In adopting K.S.A. 59-3504(b), the legislature used the phrase "record owner's interest." As noted by Schletzbaum in his brief, this phrase under Kansas law means all interests of the grantor in the real estate. See Gotheridge, 212 Kan. at 801-02.

Schletzbaum further points out that the term "deed," as used and construed in Kansas statutes, "is applied to an instrument conveying lands." K.S.A. 2005 Supp. 77-201, Twentieth. The terms "land," "real estate," and "real property," as used and construed in Kansas statutes, "include lands, tenements and hereditaments, and all rights to them and interest in them, equitable as well as legal." K.S.A. 2005 Supp. 77-201, Eighth. Citing Black's Law Dictionary 743 (8th ed. 2004), Schletzbaum states that "hereditament" means "[a]ny property that can be inherited; anything that passes by intestacy."
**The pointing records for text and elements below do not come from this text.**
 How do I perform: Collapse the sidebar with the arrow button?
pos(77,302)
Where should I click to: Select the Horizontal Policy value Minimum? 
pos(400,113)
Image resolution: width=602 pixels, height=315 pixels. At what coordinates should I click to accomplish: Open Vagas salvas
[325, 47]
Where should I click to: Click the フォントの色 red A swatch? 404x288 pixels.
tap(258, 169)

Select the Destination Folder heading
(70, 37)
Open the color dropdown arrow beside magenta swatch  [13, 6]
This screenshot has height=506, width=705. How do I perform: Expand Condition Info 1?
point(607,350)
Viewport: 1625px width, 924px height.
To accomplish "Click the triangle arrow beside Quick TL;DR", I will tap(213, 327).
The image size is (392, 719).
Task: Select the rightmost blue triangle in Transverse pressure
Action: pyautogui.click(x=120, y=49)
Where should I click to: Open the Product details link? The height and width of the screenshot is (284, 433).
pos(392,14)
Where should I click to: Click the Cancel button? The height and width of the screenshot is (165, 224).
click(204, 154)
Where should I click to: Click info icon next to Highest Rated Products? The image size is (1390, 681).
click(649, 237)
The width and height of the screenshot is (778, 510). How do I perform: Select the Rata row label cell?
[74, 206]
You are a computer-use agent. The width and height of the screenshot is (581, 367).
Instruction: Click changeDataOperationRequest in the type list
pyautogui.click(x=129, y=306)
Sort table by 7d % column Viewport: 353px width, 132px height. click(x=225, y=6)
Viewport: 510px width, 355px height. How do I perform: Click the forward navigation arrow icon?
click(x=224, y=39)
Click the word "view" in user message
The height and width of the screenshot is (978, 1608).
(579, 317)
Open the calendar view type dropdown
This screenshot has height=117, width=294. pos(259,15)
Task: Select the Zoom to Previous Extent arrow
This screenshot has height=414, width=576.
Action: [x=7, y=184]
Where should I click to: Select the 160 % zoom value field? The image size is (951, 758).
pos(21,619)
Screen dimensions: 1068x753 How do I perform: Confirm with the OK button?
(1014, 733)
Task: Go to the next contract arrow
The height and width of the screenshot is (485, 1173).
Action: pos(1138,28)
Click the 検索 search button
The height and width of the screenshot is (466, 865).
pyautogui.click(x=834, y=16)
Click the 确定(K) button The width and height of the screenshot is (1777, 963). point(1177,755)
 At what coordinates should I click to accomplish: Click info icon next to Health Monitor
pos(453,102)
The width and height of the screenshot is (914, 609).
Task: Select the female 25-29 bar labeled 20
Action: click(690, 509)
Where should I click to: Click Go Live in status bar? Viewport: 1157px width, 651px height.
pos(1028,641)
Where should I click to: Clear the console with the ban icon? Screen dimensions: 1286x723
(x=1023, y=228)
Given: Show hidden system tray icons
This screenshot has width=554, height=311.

We could find no Kansas case that has dealt with our specific question in this case. Nevertheless, we believe that when the legislature enacted the transfer-on-death, TOD, real estate ownership provisions, the legislature did not abrogate the well-established law that as between grantor and grantee, a deed conveys the growing crops with the title to the land, unless the deed expressly reserves the growing crops. In holding that the legislature has been specific when it has intended to abrogate the common law in this state, this court stated:

"There is no merit to appellant's contention that the Kansas Probate Code abrogates the common law in this state. We find no indication that the legislature intended such a result. When that body has so intended they have not hesitated to pass specific legislation to such effect. Thus, K.S.A. 58-502 abolished the rule in Shelley's case, K.S.A. 58-504 abolished the rule of indefinite failure of issue, K.S.A. 58-505 abolished the rule in Wild's case, and K.S.A. 58-506 abolished the doctrine of worthier title. Furthermore, K.S.A. 77-109 provides that the common law 'shall remain in force in aid of the General Statutes of this state' unless the common law is statutorily derogated. And as was said in Gonzales, Administrator v. Atchison, T. & S.F. Rly. Co., 189 Kan. 689, 695, 371 P.2d 193 (1962), 'the common law of England has been the basis of the law of this state, and except as modified by constitutional or statutory provisions, by judicial decisions, or by the wants and needs of the people, it has continued to remain the law of this state.'" In re Estate of Mettee, 10 Kan. App. 2d 184, 186, 694 P.2d 1325, aff'd 237 Kan. 652, 702 P.2d 1381 (1985).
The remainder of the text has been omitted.